There are few high school rivalries as interesting as the rivalry between Strand's Adrian Dragons and Slaathaug's Fulda Raiders, and to hear Slaathaug explain it, it's not difficult to understand why.

"I always want to compete against the best. (Strand) brings out the most competitive fire out of anyone, but my little brother, that I ever met," he said.

Strand is the newest member to be inducted into the Minnesota Girls Basketball Hall of Fame. A graduate of Tracy High School in 1974 and Moorhead State University in 1978, he served as assistant boys basketball coach in Adrian for six years before beginning his long and successful career as the Dragons' girls basketball head coach. In 27 years at the helm, he has won 428 games (a solid 70 percent) and has won at least 20 games in 10 seasons. He has eight Red Rock Conference titles to his credit, three appearances at the Section 3A finals and a state tournament appearance in 2009.

When Strand received the Hall of Fame phone call, it took him a few moments to understand what he was about to hear. "I was surprised," he said. "I actually thought they were calling for a reference for another coach they were thinking about putting in."

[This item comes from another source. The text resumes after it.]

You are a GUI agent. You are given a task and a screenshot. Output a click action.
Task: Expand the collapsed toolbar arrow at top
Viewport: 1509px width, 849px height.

The veteran coach and educator, now 57, remembers the time he took the Adrian job. He'd asked his mother if he should accept the position offered at the small southwest Minnesota school. His mom told him to take it; a job is a job, and he could always move on to a bigger school later.

But Strand soon fell in love with the students, the school and the community of Adrian.

"When you like something, you might as well stay," he says today.

He says he still enjoys "the thrill of seeing the kids' rewards for the things they do." He's certainly experienced more than his share of those thrills, and not just in girls basketball. He has been the head football coach at AHS for 28 years, and in that time he's led the Dragons to six state tournaments and four state finals.

But it's on the basketball court, in Slaathaug's estimation, that Strand becomes a most annoying opponent.

"It's like playing your older brother in a game of one-on-one," maintains the 12-year Fulda head coach.

Surely, it's largely because of the coaches' personal rivalry that the Fulda-Adrian girls basketball rivalry has grown over the years.

"No matter what, he's always looking for every possible angle to help his team win. And I'm the same way," Slaathaug said this week, adding, just to set the record straight --"I really like the man except for the two or three times we compete against each other during the year."

And you could take that to the bank. After all, it was Slaathaug who nominated Strand for the Hall.